All writers have a process that allows them to create. However, the art of "Writing" is often mistaken for that "Process." Hopefully this blog explains the difference, and inspires people to develop their crafts, become writers, or just keep on writing.

Friday, January 13, 2023

The Non-Sensory Approach

I'll admit it - I have been going on a bit about description lately. And, let's face it - this is an important element of anyone's writing technique. Description puts the reader there, and without it, things kind of get lost fast. Good, descriptive writing provides more than just a description of the setting; it provides an anchor for all the story elements and lets them evolve more organically. So, yes, I think the subject deserves a few posts now and then. However, this time I thought it would be interesting to explore what kind of description we can use.

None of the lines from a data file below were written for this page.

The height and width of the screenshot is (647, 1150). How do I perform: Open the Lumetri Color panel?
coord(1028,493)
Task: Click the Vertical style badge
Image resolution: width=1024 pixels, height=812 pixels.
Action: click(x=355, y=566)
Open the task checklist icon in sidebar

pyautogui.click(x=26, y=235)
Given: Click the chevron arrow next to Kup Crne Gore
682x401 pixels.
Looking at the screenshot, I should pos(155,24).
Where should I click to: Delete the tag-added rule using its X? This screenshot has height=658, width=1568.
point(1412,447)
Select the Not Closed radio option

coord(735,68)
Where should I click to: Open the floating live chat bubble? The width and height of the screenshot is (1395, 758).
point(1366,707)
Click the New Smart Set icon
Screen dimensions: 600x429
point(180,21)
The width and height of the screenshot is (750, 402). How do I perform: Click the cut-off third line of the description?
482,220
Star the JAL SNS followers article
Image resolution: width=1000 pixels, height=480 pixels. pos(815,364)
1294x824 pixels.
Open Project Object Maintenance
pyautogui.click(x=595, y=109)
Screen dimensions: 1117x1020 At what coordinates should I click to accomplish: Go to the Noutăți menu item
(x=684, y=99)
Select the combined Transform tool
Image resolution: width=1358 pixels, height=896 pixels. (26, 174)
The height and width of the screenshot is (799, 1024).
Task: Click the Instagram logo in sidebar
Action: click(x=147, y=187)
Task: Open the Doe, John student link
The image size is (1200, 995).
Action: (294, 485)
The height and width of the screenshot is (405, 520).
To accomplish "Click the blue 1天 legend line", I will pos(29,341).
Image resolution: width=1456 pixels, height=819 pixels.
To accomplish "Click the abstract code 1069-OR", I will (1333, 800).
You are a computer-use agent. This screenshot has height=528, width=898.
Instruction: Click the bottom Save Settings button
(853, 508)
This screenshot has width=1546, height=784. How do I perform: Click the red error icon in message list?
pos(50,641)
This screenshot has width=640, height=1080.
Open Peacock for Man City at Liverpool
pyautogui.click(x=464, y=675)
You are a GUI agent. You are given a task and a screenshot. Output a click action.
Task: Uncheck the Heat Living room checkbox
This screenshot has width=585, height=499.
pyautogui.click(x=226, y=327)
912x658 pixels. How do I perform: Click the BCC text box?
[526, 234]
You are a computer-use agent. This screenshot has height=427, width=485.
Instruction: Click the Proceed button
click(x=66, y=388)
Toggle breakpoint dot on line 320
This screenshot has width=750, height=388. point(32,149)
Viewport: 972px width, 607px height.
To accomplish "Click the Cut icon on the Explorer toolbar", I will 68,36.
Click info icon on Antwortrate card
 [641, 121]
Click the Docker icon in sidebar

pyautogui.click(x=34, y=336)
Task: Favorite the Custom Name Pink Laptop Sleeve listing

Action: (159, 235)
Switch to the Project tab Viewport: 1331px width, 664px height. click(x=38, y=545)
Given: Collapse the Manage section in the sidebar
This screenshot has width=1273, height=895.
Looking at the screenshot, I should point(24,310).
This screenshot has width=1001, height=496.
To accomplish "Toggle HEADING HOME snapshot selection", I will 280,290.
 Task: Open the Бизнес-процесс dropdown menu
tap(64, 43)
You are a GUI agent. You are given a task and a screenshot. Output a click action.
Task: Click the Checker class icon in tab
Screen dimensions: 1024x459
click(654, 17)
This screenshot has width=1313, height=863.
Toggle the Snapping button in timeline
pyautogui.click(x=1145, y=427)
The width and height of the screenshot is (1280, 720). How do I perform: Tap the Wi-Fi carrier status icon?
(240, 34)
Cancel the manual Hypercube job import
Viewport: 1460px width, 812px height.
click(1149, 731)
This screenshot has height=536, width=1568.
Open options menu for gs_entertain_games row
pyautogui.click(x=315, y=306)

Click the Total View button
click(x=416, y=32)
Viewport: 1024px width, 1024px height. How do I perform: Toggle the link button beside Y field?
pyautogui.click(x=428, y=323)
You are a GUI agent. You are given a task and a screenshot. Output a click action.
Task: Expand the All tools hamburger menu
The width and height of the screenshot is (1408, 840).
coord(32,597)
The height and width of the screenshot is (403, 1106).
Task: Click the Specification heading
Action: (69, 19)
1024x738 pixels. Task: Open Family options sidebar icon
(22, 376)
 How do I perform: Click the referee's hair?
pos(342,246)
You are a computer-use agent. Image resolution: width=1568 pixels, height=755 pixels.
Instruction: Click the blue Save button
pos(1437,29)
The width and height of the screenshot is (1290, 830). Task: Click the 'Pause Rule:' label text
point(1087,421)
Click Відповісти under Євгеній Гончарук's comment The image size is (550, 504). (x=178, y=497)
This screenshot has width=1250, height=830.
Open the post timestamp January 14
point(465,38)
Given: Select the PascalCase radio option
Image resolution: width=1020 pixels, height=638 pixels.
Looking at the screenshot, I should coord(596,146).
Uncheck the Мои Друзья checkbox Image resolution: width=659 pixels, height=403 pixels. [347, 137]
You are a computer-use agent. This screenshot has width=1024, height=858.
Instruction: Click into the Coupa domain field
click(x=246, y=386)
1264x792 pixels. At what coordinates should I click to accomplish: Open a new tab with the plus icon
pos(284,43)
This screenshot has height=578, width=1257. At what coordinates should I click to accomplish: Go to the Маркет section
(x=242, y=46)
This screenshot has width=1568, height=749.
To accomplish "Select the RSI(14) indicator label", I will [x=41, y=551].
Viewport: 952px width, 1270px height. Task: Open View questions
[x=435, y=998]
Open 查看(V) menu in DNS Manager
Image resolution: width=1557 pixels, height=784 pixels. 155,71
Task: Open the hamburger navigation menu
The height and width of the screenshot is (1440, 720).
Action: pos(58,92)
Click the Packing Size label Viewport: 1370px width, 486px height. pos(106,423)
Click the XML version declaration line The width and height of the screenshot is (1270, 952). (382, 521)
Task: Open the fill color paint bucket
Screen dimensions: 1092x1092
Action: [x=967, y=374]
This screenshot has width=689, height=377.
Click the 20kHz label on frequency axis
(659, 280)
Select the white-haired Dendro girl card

Often, description is an immediate appeal to the five basic senses (there are actually many more than five senses, but for now let's stick with sight, sound, smell, taste, and touch). These sensory cues bring a person very much into the scene because it recreates exactly what the reader would sense at that moment. This is what we learn when we first start writing, and it's a great foundation piece. However, the five senses is just a starting point, and they actually are not the only starting point we can work a description from.

Let me offer you a link to a post I wrote over four years ago. The first three paragraphs of this particular entry, entitled "The Emotional Description," described the house where I grew up. The rest of the post is about the inclusion or omission of details depending on whether or not they were important to the purpose of the piece. In that entry, I wrote three paragraphs and didn't use one sensory element to describe the house or property. Rather, I used emotive anchors and packaged feelings to create the scene. This served the same purpose - the put the reader there, but the reader is there in a much different way. They are not seeing what I see but rather envisioning what I feel. Those five senses are not the appeal - the main draw is how the writer is interacting with the setting.

Sight, sound, smell, taste, and touch are all great descriptors and they have their place, but a writer does themselves a great service when they practice descriptions outside of those boundaries. As we get in touch with describing elements of a story with emotional elements, we secretly remind ourselves what makes a particular element so important to the story. In describing my childhood home in emotional terms, it places me, as a writer, deeper within that emotional pool, and my reactions will naturally reflect that immersion.

A great writing exercise for those who like a challenge and occasionally need a prompt is actually very simple. Sit down with your writing stuff, and describe the first thing that catches your attention. Notice how I didn't say, "catches your eye" - there's a reason. Your attention responds to things more than sight - it is called by a different force, and is usually a good subject for writing about. Of course, the key to this exercise is to not write a descriptive blueprint of whatever you choose, but rather discuss how you respond to different elements. Write about the subject in a way where the reader will feel your reactivity. 

The more you do this exercise, the easier it will be to bringing the reader into the scene and connecting them in the way you are feeling. That is a great form of engaged writing, and a tool definitely worth keeping in your writing bag.